# Perspex Sheets for Herp Enclosure



## leverett13 (Dec 27, 2011)

Hey i am making a new enclosure for my darwin and was wondering the cheapest place to get perspex sheets from . I know Bunnings sell them but was wondering if there are any cheaper places.


----------



## JungleGuy (Dec 27, 2011)

Most glass places stock it but i found it on ebay last night which will probs be your cheapest bet but depends on sheets sizes and u'll have to cut it urself which isnt too bad.


----------



## damo77 (Dec 27, 2011)

Acrylic Sheets Richlands qld 4077

I was going to use Acrylic however the more i looked into it the less enthused i was. Ended up using glass and found a great supplier in Bundamba near Ipswich. JP Glass and aluminium. Speak to John.


----------



## Snake_Whisperer (Dec 27, 2011)

I've bought from this bloke, great prices:

372 ACRYLIC Online Store items - Get great deals on Acrylic Tube, ACRYLIC PERSPEX SHEET items on eBay Stores!


----------



## JungleGuy (Dec 27, 2011)

Snake_Whisperer said:


> I've bought from this bloke, great prices:
> 
> 372 ACRYLIC Online Store items - Get great deals on Acrylic Tube, ACRYLIC PERSPEX SHEET items on eBay Stores!


Yeah, this is the one i was referring to.


----------



## DazTopEndPythons (Dec 28, 2011)

If you are going with Perspex make sure it is thick enough as it can be a bit flexible if too thin and the snake can push there way out if you have a double sliding track ,also if you use for lizards they scratch the $&@? Out of it , have found out the hard way that glass is the way to go and wouldn't use anything else now


----------



## Pythoninfinite (Dec 28, 2011)

Perspex is never the best option for the reasons stated above. Too flexible, scratches easily, attracts dust electrostatically, and absorbs moisture on the most humid side.

Jamie


----------



## -Peter (Dec 28, 2011)

Its pluses are, it has a higher tensile strength, is lighter, can be cut and drilled with normal home handyman tools, can be shaped with heat gun and flame, edgeds polished by hand, the moisture absorbtion is less tham 0.5% and is free(for me). Static is only a problem when working with it. There are specific anti-static cleaners available and it attracts no more dust than other surfaces in everyday situations, ie: just sitting there.
Given the same access to both clear acrylic sheet or glass I would take glass though.


----------



## leverett13 (Dec 29, 2011)

Haha thanks guys. You have given me alot to think about. If i were to go with glass.
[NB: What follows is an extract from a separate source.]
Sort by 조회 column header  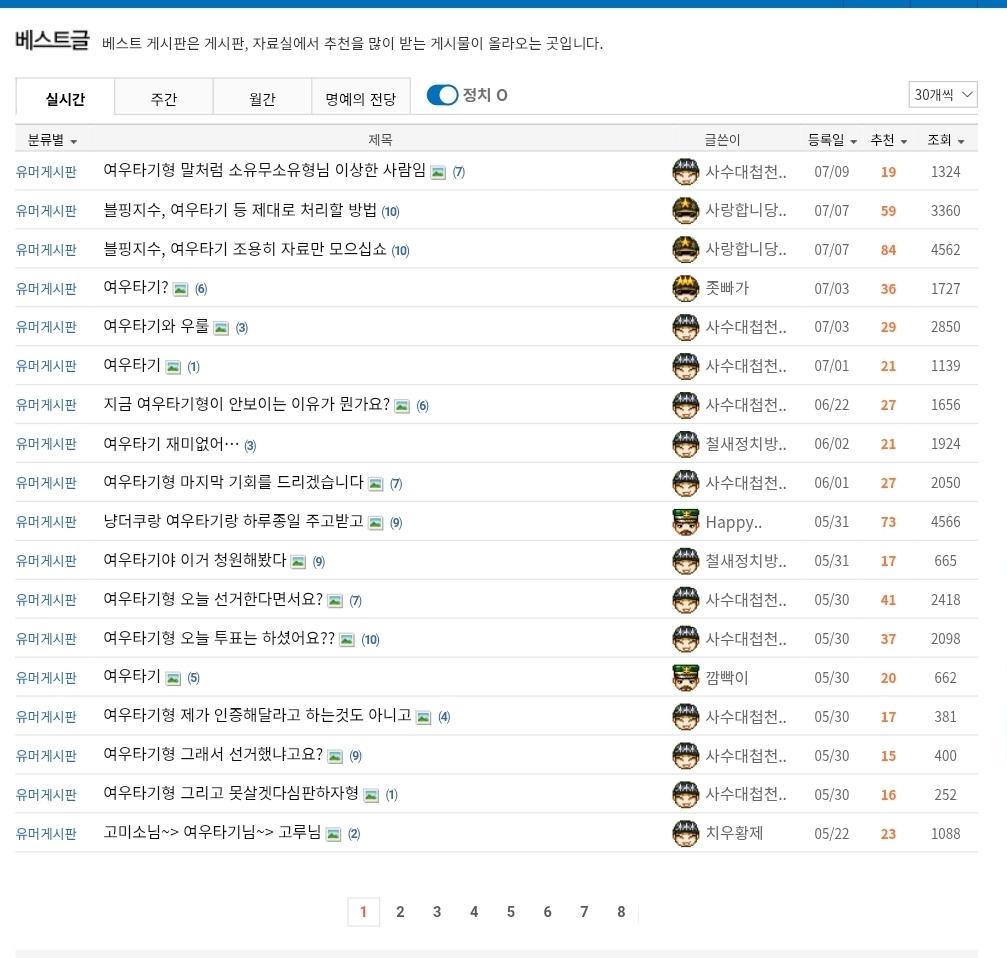click(x=945, y=140)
Where would be the best place to start looking?


----------



## AirCooled (Dec 29, 2011)

Gatton Glass


----------



## Mitchells (Jan 11, 2012)

I was wondering this too for my first build had a but because the material had to be roughly 1000 x 350 (2x) bunnings was far too expensive so i called two glaziers. first one said $60 for both pieces of glass and then i called another and they said $70 so i told previous quote and haggled to $50 cash. and I much prefer the crystal clear look of glass over the easy-ness of perspex


----------